Я тут же вспомнил, как Михалыч постоянно сердится на больных, особенно на старух. Придет такая в больницу лечиться, а от чего, и сама не знает – всё болит, вот и весь разговор; от чего хочешь, от того и лечи.
– Врачом, да еще терапевтом, – повторил я, – ничего интересного. Ну хоть бы сказал – хирургом. Я хирургом не смог бы быть – духу не хватит, а кто может – это другое дело. Сделал операцию, что-нибудь там вырезал, отрезал – сразу работа видна, а терапевт – порошочки, капельки, присыпки, примочки… – Я рассмеялся. – Тоже нашел специальность, нечего сказать!
Но Лева совсем не обиделся на меня за такую резкую, даже просто безжалостную критику. Он спокойно выслушал и так же спокойно ответил:
– Нет, Юра, ты неправ, ты просто не представляешь себе работу врача.
– Как – не представляю? – чуть не вскрикнул я от изумления. – Я-то не представляю? Всю жизнь с Михалычем живу – и не представляю!
– Ну что ж, что с врачом живешь? – все так же спокойно отвечал Лева. – Живешь вместе, а наверное, и не очень интересуешься, чем он занимается.
Такая простая мысль прямо сразила меня. А ведь и верно! Я же никогда в жизни даже не спросил Михалыча про его работу. Мы все вечера беседуем с ним о рыбалке, об охоте, о ружьях, о собаках, а вот о работе никогда и не говорили. Я честно признался в этом Леве.
– Вот видишь: не говорил никогда, а надо мной смеешься – специальность плохая!
– Ну, а ты-то откуда знаешь, что хорошая? Ты-то с кем говорил?
– Я? – переспросил Лева. – Я с Алексей Михалычем говорил.
От изумления я просто остолбенел.
– С Михалычем? Почему, когда?
Взглянув на меня, Лева рассмеялся.
– Да что ж ты так удивился? – весело сказал он. – Что ж тут необыкновенного? Он не зверь, видишь, не съел меня.
– Да, но как тебе такая мысль в голову пришла?
– Очень просто.
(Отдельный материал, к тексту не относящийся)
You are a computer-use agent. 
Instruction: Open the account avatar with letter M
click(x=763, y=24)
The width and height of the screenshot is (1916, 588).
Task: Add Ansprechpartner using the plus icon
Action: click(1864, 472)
У меня летом горло долго не проходило, кашляю и кашляю, вот я и пошел к Алексею Михайловичу в больницу. Он меня выстукал, выслушал, какие-то порошки прописал. А потом и разговорились. Он увидел, что я интересуюсь всеми его инструментами, приспособлениями, дал мне и трубочку послушать, и показал, что и как он молоточком выстукивает, как границы сердца определяет. Очень интересно рассказывал, и про больных тоже. Как иной раз трудно болезнь бывает определить: думаешь одно, а на поверку оказывается совсем другое. А ведь ошибиться в этом деле нельзя. Ведь одна ошибка доктора может стоить больному здоровья, а то и жизни. С какой, значит, осторожностью нужно заключение делать, как всё предвидеть, взвесить, сравнить! Алексей Михайлович говорит, что поставить диагноз, то есть правильно определить, чем человек болен, – это, понимаешь, в медицине самое трудное, но и самое интересное…
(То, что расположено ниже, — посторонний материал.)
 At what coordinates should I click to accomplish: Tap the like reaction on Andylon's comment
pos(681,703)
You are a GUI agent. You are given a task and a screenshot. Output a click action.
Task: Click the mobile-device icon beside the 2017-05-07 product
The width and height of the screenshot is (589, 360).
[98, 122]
Лева приостановился, припоминая что-то, потом продолжал:
– Ты знаешь, был такой знаменитый профессор по внутренним болезням, терапевт, значит, фамилия его Захарин. Так этот профессор так ловко диагноз ставил, что почти никогда не ошибался. Придет он, бывало, в клинику со студентами (Алексей Михайлович тоже у него учился), подойдет профессор к какому-нибудь больному, осмотрит, расспросит его, выстукает, выслушает, а потом студентам предложит то же самое сделать. Студенты тоже осмотрят, выстукают, выслушают. «Ну, какая же у него болезнь?» – спросит профессор. Вот студенты и примутся рассказывать. Одни одно говорят, другие другое, спорят, не соглашаются между собой. Захарин всех их выслушает да и начнет свои соображения выкладывать. Вот, мол, вы это упустили из виду да этого не заметили. Студенты слушают, только дивятся, как же он сам все учел, все запомнил, ничего не упустил. Какую он болезнь определит у больного, такая, значит, и есть. Будто он не снаружи человека осматривал, а в самое его нутро залез, там всё и разглядел. – Лева приостановился и не без гордости продолжал – Алексей Михайлович говорит, этого профессора от нас за границу возили.
– И ты тоже Захариным хочешь быть? – не без ехидства спросил я.
Лева удивленно поглядел на меня:
– Почему Захариным? Я буду обыкновенным врачом. Я про Захарина рассказал, чтобы показать, как трудно и как интересно в болезнях разбираться, а потом лечить человека. Ведь у каждого человека самое дорогое – здоровье и жизнь. А к доктору за тем и обращаются, чтобы поддержать их. А ты говоришь – доктором быть неинтересно, – закончил Лева.
Я молчал, молчал, потому что не знал, что и как отвечать. Ведь я и не думал раньше о работе врача, и Михалыч нам с Сережей ни о своей работе, ни о каком-то знаменитом профессоре никогда не рассказывал. А вот Леве сразу все рассказал. Почему это? Что ж, мы с Сережей глупее Левы, что ли? Мне стало немного обидно, и даже злость разобрала. Стыдно Михалычу к нам с Сережей так относиться, а еще говорит, что мы друзья! Хороши друзья, нечего сказать!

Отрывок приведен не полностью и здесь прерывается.